_Okuma parçası_
Siz bakmayın, bu sırada ‘ifade özgürlüğü’ sloganını öne çıkaranlara; sırası geldiğinde, ‘ifade özgürlüğü’nden sadece hakkedenlerin ‘ifade vermesi’ni anladıklarını görmek için biraz(cık) yakın geçmişe bakmak yeterli olacaktır. Onlar için ‘değerli olan’ tek şey; ‘kendi ifadeleri’dir.
Evet, ben de farkındayım; ‘ifade özgürlüğü’ bayağı kitlesel bir çığlığa dönüştü. Öyle bir özgürlük ki; önünde hiçbir engel duramaza benziyor. Benim ilk gençlik yıllarımda; Ankara Üniversitesi Basın-Yayın Yüksek Okulu’na girdiğim yıl; hukuk dersinde önemli bir ayrımla karşılaştığımı hatırlıyorum. O zaman bizim ağzımıza pelesenk olmuş bir talep vardı: O da, ‘düşünce özgürlüğü’ idi. Bununla anlatmaya çalıştığımız ise, bugünkü ifade özgürlüğünden başka bir şey değildi. Hatta bazen bu, ‘fikir özgürlüğü’ olarak da belirtiliyordu. Neyse; hocamız, hukuk dersinde, her iki ifadenin de yanlışlığına işaret ettiğinde, şaşırmıştım.

_Verilen bilgiler_
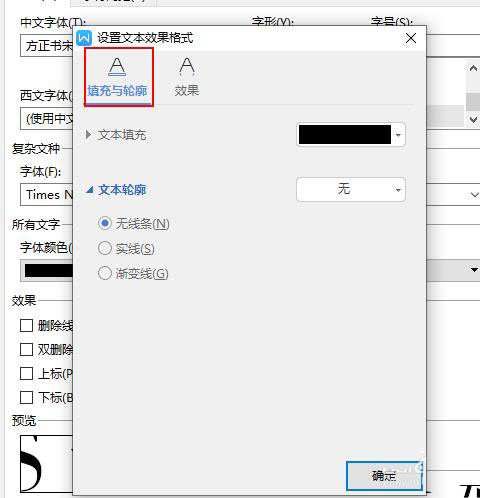Close the 设置文本效果格式 dialog

[411, 38]
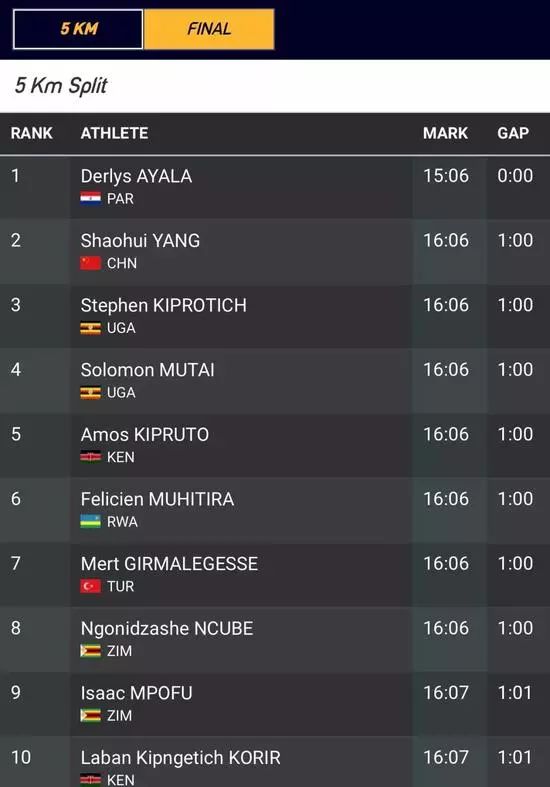Switch to the 5 KM tab
Image resolution: width=550 pixels, height=787 pixels.
click(x=78, y=29)
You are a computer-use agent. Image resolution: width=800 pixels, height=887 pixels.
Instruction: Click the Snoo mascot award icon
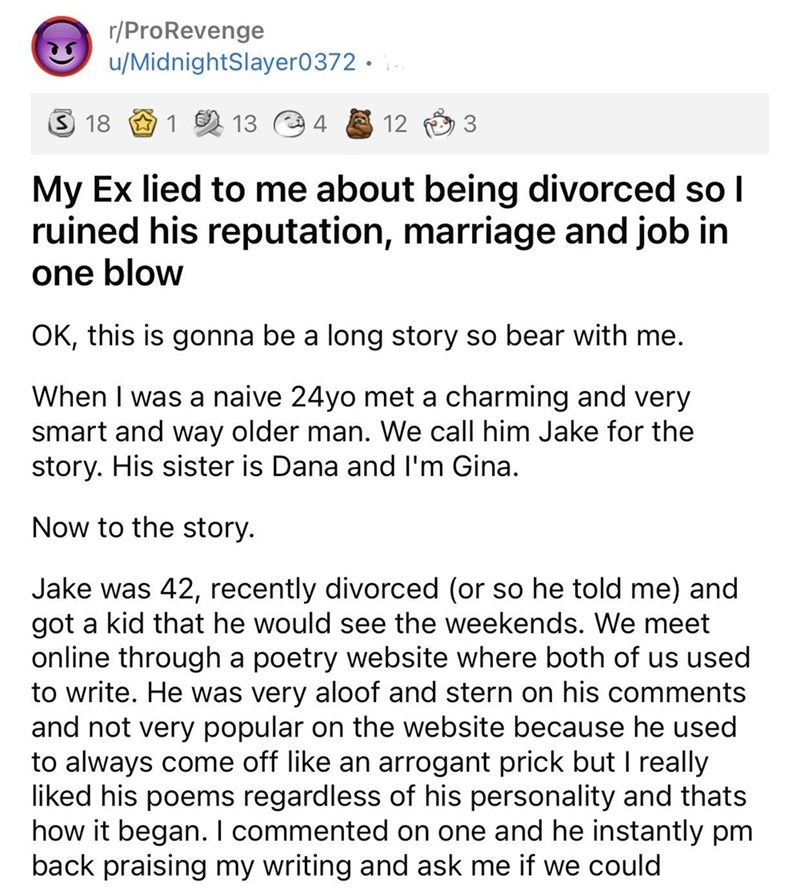point(441,125)
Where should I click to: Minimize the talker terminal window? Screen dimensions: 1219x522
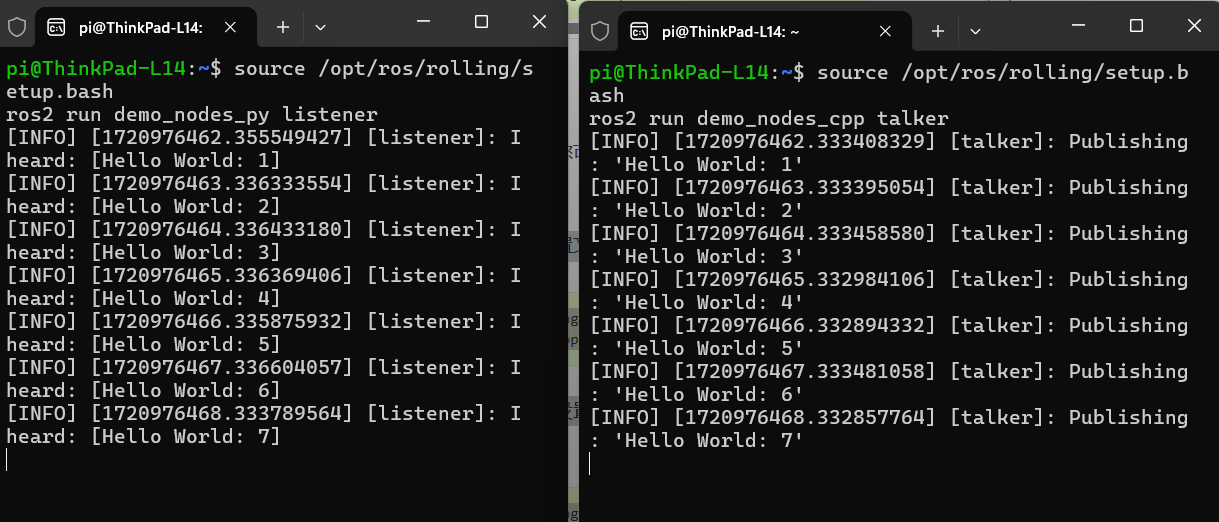point(1077,25)
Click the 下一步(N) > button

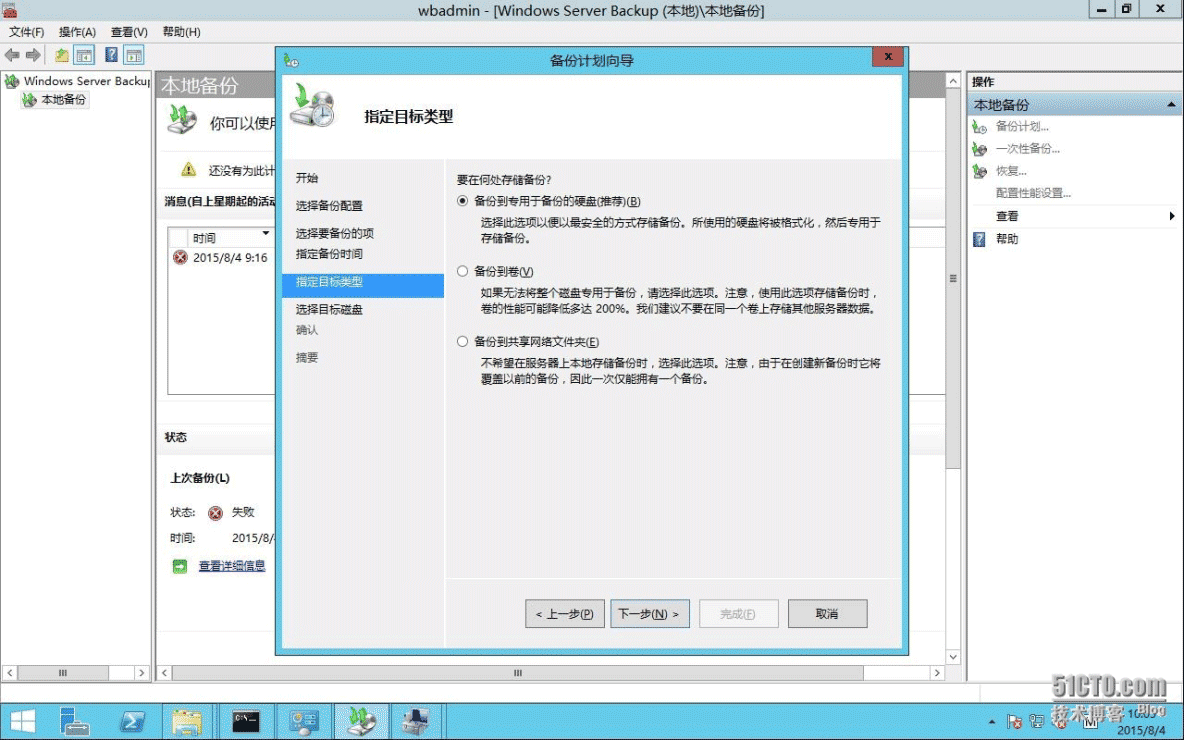649,614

_Görev 1_
Okuma parçasına göre aşağıdakileri yanıtlayın:
(a) "İfade özgürlüğü" sloganını öne çıkaranlar için değerli olan tek şey nedir?
(b) Yazar, hukuk dersinde önemli bir ayrımla karşılaştığı yıl hangi okula girmiştir?
(c) Yazarın ilk gençlik yıllarında ağızlarına pelesenk olmuş talep neydi?
_Görev 2_
İfade özgürlüğünü konu alan okuma parçasını, son cümlesinin ardından gelecek biçimde sürdürün.
Bu materyalin okuma parçasıyla hiçbir ilgisi yoktur.

_Yanıt 1_
(a) Onlar için değerli olan tek şey kendi ifadeleridir.
(b) Ankara Üniversitesi Basın-Yayın Yüksek Okulu'na girmiştir.
(c) Bu talep "düşünce özgürlüğü" idi.

_Yanıt 2_
Fikirler ve özgürlükler
Hocamız, gayet sakin bir şekilde; düşünce ya da fikir özgürlüğünü kimsenin sınırlayamayacağını; çünkü bunların sınırlanamayacağını söylediğinde, ortada düpedüz bir totoloji olduğuna hükmetmek gerekirdi. Ama o sadece kavram karışıklığından sıyrılmaya çalışıyordu. Basitçe şöyle demişti: Her iki özgürlük de sınırlanamaz; çünkü insanlar, istedikleri gibi düşünür ve fikir sahibi olabilirler; galiba sizler ‘ifade özgürlüğü’nden söz ediyorsunuz. ‘Çünkü, ilk iki özgürlük, insanların kafalarının içinde kaldığı sürece hiçbir sorun çıkarmaz’ demişti. Bu bakımdan da önemli olan şey, ifade özgürlüğü idi. Yani, düşündüğünüzü ve fikrinizi başkalarına bir şekilde nakledebilme özgürlüğü... Fakat bu da, diğerlerinin aksine, sınırsız değildi. Yasalarla sınırlanmıştı, çerçevelenmişti ve her ‘ifade özgürlüğü’ aynı zamanda bireyi sorumlu kılıyordu.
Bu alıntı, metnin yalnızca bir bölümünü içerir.